▶ Aim 1:
Give the listing below as a JSON list of strings, one string per line and no blank lines, running from its first line up to and including the line with "pyautogui.click(x=535, y=150)".

▶ Text:

On today's menu, the results of our second Surrealist Café community collage. Readers will recall that we asked you to walk into a cafe (or a spot that animals frequent) precisely at 1 p.m. on Saturday, October 29, and record, in whatever medium you chose (poetry, prose, drawing, photography, etc.), your interchange with an animal. We suspect most of you didn't follow the rules about time and space, but nonetheless, these contributors seized the time, and amazed us with their devotion to les animaux. All contributions are (c) 2011 by their individual creators.

 

       *     *     *     *  

Suki Kitchell Edwards, passing through New Orleans, USA:

 

       *     *     *     *

Scott MacFarlane, near LaConner, WA, USA:

“Bear Box”

Can replica serve as artifact?  The Northwest Indian bentwood box––with stylized bear design wrapped around four sides––hides in the clutter beside the register at the Rexville Grocery.  Those pens sticking out the top were not native but reinforce how functionality was a trait of this rich art form.

▶ Given data:
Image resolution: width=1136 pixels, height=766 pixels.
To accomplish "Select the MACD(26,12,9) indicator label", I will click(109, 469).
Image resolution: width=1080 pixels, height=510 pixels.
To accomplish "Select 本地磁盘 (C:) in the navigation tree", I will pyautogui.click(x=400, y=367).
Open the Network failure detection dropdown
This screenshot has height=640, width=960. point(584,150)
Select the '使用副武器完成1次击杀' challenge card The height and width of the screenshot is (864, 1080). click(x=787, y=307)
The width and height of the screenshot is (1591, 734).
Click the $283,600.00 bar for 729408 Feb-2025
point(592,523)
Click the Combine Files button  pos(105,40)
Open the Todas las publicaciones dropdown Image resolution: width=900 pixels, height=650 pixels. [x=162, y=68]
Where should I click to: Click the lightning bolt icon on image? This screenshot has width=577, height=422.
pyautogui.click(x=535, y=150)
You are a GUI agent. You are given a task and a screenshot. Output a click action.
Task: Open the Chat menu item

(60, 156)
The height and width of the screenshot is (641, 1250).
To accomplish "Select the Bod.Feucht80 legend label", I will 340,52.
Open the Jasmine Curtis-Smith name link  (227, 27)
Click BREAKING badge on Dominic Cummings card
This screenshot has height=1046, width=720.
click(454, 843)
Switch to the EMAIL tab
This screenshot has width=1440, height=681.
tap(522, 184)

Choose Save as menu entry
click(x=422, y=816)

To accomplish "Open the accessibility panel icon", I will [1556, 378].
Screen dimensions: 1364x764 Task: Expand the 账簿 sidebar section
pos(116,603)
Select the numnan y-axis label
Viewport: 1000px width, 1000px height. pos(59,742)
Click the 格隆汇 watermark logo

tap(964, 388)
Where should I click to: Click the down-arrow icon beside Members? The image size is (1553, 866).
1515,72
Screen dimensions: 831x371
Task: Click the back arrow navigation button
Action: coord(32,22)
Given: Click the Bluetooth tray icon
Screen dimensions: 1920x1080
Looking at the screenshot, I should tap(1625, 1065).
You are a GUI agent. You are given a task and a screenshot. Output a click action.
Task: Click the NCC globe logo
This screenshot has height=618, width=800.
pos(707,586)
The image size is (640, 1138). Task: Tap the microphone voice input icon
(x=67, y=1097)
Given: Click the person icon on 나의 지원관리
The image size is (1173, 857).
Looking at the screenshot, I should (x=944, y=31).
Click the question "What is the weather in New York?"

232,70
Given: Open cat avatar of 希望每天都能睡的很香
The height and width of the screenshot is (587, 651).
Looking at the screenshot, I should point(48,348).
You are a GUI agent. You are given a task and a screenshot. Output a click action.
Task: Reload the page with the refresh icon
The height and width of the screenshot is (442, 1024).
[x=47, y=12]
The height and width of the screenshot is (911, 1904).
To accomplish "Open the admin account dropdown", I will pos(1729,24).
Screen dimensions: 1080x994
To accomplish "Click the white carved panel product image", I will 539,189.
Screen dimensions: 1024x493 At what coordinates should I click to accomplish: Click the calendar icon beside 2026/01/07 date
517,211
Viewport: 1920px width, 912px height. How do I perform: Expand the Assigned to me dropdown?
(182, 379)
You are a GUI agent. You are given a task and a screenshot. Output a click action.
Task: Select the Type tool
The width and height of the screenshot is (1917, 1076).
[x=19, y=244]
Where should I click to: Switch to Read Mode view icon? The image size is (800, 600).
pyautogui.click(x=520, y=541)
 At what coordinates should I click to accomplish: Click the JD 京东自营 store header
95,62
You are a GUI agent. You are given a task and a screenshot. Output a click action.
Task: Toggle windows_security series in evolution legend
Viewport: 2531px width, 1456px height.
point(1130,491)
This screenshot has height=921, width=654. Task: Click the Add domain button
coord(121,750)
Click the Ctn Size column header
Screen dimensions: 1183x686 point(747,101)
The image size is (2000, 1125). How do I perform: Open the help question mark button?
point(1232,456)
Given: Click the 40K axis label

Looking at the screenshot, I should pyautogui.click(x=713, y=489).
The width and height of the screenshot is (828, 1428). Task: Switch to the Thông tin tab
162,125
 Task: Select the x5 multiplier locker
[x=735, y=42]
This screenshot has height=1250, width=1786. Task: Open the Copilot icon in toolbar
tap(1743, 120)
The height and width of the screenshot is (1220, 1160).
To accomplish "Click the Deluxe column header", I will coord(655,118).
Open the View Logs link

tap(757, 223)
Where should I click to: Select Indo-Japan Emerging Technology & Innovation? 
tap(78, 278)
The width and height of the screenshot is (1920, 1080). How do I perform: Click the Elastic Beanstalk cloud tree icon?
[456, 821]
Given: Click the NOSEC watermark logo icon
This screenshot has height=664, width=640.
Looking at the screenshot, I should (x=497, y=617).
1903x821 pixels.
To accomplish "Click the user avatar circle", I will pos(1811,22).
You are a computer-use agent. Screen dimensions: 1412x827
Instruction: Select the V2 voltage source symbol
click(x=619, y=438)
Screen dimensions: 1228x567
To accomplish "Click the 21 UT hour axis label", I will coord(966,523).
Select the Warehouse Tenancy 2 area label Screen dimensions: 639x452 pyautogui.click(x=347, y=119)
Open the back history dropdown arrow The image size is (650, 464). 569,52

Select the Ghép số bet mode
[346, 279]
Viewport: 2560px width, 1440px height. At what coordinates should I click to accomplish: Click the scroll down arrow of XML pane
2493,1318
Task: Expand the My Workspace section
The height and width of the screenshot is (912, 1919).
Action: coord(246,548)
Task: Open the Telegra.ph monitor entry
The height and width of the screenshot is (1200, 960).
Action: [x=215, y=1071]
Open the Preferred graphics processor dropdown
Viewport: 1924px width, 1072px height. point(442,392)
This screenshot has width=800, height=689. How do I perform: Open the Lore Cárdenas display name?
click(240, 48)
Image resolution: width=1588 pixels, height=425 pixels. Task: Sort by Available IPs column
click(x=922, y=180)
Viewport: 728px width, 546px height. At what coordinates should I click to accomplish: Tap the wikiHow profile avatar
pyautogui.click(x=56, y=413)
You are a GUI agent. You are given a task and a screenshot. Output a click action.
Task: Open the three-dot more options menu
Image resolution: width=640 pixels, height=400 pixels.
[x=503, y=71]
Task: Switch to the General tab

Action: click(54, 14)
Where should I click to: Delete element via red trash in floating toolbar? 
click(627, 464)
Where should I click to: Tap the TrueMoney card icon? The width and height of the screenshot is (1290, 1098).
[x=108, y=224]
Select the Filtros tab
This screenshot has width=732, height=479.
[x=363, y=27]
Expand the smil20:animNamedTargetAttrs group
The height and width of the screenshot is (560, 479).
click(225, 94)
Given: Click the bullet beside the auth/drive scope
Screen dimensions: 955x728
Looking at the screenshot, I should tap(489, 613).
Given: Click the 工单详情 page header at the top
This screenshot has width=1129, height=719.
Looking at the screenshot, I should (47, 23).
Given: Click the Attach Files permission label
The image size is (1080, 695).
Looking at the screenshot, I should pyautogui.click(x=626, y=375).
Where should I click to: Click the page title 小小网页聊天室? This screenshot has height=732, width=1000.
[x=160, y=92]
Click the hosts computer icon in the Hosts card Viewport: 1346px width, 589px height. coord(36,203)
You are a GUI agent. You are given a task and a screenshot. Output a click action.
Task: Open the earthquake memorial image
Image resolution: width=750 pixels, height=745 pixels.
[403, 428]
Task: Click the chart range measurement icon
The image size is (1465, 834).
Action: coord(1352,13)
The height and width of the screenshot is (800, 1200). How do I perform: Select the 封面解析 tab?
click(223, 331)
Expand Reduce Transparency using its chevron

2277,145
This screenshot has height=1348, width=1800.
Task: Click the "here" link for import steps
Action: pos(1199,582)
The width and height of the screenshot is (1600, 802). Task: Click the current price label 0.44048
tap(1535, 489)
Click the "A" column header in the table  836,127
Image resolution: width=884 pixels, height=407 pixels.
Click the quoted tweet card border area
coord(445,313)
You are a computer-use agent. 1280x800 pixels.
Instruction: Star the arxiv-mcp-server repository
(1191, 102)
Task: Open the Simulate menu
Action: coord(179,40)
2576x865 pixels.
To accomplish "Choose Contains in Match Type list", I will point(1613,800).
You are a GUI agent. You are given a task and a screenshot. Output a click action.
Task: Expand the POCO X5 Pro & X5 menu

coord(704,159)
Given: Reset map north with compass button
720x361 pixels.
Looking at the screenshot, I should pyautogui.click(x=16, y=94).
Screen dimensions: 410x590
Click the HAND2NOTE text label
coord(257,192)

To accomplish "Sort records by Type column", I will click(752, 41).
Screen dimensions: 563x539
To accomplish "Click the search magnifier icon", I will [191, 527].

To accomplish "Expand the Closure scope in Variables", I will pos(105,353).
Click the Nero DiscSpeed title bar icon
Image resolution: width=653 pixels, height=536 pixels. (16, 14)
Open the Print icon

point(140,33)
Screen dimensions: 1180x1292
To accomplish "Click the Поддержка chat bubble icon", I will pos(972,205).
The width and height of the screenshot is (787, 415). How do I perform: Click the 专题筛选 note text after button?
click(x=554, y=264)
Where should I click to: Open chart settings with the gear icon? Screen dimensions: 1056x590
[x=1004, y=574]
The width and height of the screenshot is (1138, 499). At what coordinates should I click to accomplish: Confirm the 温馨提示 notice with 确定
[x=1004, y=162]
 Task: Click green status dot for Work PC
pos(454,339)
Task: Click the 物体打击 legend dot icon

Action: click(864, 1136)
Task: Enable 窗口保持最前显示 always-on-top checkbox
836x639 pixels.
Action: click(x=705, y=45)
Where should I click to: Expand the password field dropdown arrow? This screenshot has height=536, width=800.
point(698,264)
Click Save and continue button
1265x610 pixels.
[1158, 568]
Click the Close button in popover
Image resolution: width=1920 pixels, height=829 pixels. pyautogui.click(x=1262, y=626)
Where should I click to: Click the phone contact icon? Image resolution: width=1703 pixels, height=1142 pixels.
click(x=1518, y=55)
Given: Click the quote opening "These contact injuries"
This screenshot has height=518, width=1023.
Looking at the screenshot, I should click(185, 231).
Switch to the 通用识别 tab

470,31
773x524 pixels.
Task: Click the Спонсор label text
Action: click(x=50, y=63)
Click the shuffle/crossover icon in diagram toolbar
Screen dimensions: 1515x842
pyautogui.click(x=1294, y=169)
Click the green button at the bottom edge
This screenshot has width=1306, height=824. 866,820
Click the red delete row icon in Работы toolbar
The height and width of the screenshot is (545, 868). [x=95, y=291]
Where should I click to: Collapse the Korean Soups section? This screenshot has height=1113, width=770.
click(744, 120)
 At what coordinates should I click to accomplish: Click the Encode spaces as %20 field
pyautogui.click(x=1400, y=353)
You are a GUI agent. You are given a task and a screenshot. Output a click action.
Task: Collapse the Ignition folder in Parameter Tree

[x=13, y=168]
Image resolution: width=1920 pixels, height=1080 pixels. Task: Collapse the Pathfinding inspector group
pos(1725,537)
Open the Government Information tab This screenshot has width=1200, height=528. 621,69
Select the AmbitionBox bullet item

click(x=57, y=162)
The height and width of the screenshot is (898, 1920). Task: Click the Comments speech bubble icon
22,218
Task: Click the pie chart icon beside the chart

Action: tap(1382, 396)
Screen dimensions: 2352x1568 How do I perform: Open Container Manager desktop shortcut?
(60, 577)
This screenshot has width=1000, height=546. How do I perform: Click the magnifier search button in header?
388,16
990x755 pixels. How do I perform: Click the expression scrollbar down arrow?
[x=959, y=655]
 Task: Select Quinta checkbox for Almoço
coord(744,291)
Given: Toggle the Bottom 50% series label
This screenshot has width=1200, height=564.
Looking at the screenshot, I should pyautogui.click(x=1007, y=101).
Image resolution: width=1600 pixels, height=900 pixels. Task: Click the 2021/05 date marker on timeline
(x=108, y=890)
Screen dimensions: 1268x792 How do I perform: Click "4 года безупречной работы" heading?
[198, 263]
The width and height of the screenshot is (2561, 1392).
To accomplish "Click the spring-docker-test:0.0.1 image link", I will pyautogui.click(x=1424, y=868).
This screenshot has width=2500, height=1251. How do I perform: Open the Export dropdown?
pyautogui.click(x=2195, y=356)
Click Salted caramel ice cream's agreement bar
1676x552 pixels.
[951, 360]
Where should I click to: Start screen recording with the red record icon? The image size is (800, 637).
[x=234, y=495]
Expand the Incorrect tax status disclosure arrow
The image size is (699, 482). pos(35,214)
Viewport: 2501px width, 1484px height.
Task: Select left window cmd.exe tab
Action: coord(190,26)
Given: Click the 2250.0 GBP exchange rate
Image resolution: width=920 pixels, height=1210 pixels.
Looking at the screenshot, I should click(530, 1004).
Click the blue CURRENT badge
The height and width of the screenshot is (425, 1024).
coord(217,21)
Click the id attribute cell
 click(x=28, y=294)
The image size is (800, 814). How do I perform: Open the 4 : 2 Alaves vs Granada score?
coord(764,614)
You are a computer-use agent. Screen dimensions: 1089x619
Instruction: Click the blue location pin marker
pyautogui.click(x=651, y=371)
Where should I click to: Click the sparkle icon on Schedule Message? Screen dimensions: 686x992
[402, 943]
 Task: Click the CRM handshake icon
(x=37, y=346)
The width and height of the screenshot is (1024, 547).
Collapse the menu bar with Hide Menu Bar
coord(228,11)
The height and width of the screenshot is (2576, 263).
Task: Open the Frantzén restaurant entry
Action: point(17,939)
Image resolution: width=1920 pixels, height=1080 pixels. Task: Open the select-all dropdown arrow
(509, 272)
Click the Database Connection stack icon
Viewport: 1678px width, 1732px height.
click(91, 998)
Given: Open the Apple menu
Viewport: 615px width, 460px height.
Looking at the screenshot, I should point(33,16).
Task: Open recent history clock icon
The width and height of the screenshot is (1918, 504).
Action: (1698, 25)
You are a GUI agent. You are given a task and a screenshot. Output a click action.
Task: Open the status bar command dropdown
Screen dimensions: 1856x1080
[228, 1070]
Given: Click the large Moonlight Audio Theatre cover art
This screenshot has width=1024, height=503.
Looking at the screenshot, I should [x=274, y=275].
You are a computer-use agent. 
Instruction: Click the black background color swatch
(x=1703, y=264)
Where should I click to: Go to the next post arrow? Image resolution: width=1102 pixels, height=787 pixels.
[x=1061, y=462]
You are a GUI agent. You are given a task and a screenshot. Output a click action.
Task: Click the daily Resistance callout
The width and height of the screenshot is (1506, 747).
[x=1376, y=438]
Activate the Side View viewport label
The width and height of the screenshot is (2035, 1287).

▶ Aim 2:
Summarize the café collage post above in two sentences.

▶ Complete output 1:
[
  "Image resolution: width=1136 pixels, height=766 pixels.",
  "To accomplish \"Select the MACD(26,12,9) indicator label\", I will click(109, 469).",
  "Image resolution: width=1080 pixels, height=510 pixels.",
  "To accomplish \"Select 本地磁盘 (C:) in the navigation tree\", I will pyautogui.click(x=400, y=367).",
  "Open the Network failure detection dropdown",
  "This screenshot has height=640, width=960. point(584,150)",
  "Select the '使用副武器完成1次击杀' challenge card The height and width of the screenshot is (864, 1080). click(x=787, y=307)",
  "The width and height of the screenshot is (1591, 734).",
  "Click the $283,600.00 bar for 729408 Feb-2025",
  "point(592,523)",
  "Click the Combine Files button  pos(105,40)",
  "Open the Todas las publicaciones dropdown Image resolution: width=900 pixels, height=650 pixels. [x=162, y=68]",
  "Where should I click to: Click the lightning bolt icon on image? This screenshot has width=577, height=422.",
  "pyautogui.click(x=535, y=150)"
]

▶ Complete output 2:
The post presents the results of the second Surrealist Café community collage, in which readers were asked to enter a cafe or a spot animals frequent at 1 p.m. on Saturday, October 29, and record their interchange with an animal in any medium. One contribution, Scott MacFarlane's "Bear Box," describes a replica Northwest Indian bentwood box with a stylized bear design that sits beside the register at the Rexville Grocery with pens sticking out the top.